El consejero de Seguridad Nacional quiso saber:
—¿Podemos permitirnos que semejante cosa ocurra, señora secretaria? ¿Y cree usted que, si ocurre, los israelíes se quedarán tan tranquilos?
La secretaria se encogió de hombros.
—Los israelíes llevan cinco años viviendo a la sombra de los misiles bacteriológicos de Hafez el Assad, armados con gérmenes del ántrax que, probablemente, podrían matar a muchos más judíos que esos proyectiles nucleares. Sin embargo, no han hecho nada contra ellos. Probablemente, creen que la amenaza de las armas nucleares israelíes basta para mantener a raya a Assad. ¿Por qué no iba a suceder lo mismo con los iraníes?
—Assad puede ser un malnacido, señor presidente —intervino el director de la CIA—, pero también es inteligente. La disuasión es eficaz para un hombre así. Algunos de los mullah que gobiernan Irán, no todos ellos, pero sí parte de sus altos mandos, llevan su fanatismo hasta la ceguera. Simplemente, no son capaces de pensar racionalmente. Con ellos, la disuasión no sirve para nada.
—De acuerdo. Supongamos que los quieren utilizar con fines ofensivos. ¿Cómo los llevarían hasta los blancos?
El que contestó fue el vicepresidente de la Junta de Estado Mayor:
—Señor presidente, en estos momentos sólo disponen de proyectiles SCUD de corto alcance, propulsados por combustible líquido. Basura. Su alcance es de seiscientos kilómetros, lo cual apenas les permite alcanzar Tel Aviv y, desde luego, excluye toda posible agresión contra nosotros. Además, si consiguen convertir los proyectiles en cabezas nucleares, éstas serían demasiado voluminosas para caber en un SCUD.
—¿Qué me dicen del misil Shahab 3 que, según la agencia, los iraníes están a punto de fabricar?
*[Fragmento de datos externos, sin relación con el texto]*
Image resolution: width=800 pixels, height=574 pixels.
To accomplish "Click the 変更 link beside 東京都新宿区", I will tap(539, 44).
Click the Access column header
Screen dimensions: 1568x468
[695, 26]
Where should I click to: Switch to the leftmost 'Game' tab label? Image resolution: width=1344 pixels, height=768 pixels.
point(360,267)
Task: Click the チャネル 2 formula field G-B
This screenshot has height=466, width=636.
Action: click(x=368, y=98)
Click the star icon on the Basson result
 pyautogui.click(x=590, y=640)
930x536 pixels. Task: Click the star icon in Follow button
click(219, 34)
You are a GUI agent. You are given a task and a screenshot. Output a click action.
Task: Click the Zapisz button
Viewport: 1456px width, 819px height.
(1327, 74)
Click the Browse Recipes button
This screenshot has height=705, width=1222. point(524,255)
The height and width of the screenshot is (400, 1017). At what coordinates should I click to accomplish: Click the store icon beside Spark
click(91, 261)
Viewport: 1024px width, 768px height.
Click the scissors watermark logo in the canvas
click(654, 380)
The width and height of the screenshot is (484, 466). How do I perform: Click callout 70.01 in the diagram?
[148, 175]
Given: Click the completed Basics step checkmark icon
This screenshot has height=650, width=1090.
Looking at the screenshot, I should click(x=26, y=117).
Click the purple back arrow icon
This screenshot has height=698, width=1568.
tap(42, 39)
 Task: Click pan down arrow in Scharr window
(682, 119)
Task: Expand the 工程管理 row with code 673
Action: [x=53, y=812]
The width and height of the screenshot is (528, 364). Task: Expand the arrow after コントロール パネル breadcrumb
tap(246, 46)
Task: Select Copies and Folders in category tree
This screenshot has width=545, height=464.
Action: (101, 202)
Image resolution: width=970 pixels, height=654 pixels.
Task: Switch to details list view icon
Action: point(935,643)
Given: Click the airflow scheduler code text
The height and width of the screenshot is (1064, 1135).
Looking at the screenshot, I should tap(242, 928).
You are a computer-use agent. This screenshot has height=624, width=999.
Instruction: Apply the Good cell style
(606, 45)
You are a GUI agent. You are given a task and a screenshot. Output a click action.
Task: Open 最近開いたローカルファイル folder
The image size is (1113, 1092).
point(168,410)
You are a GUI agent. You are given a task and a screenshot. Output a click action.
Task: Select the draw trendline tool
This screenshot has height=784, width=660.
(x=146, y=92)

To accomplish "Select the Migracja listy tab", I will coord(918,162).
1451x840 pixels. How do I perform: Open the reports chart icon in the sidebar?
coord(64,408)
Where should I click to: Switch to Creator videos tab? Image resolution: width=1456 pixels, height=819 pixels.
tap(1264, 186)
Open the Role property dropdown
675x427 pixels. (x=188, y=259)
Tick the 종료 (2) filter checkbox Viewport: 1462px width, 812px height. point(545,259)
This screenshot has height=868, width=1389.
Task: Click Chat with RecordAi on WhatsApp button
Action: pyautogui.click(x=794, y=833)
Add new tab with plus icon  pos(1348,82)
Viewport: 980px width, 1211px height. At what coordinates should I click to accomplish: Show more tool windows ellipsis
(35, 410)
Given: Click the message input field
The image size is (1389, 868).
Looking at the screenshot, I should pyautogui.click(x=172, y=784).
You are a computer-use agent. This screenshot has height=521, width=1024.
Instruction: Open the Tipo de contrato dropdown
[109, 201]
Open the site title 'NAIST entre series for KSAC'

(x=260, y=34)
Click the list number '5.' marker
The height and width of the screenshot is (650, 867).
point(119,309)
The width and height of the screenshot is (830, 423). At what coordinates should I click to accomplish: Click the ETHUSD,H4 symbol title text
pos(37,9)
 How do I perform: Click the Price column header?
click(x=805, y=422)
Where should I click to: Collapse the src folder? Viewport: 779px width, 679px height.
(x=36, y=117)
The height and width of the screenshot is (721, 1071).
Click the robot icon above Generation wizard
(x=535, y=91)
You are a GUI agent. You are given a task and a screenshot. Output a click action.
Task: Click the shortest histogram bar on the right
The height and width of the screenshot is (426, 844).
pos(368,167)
Esa posibilidad nos preocupó lo suficiente para enviar a Frank Wisner a Moscú a fin de evitar que los rusos siguieran vendiéndoles las piezas necesarias para fabricarlo. ¿Qué les impediría utilizar esos misiles?
—Todos nuestros informes secretos coinciden en que aún no han conseguido emplearlo y su precisión es mínima.
El consejero de Seguridad Nacional intervino para decir:
—Escucha, Jack: lo que quiere esa gente es lanzar una bomba de treinta kilotones sobre Israel, no metérsela al alcalde de Tel Aviv por la ventana de su dormitorio. Les basta con que la bomba haga explosión en cualquier parte de la ciudad.
—¿Qué me dicen de la posibilidad de utilizar una bomba para un atentado terrorista introduciéndola secretamente en Tel Aviv?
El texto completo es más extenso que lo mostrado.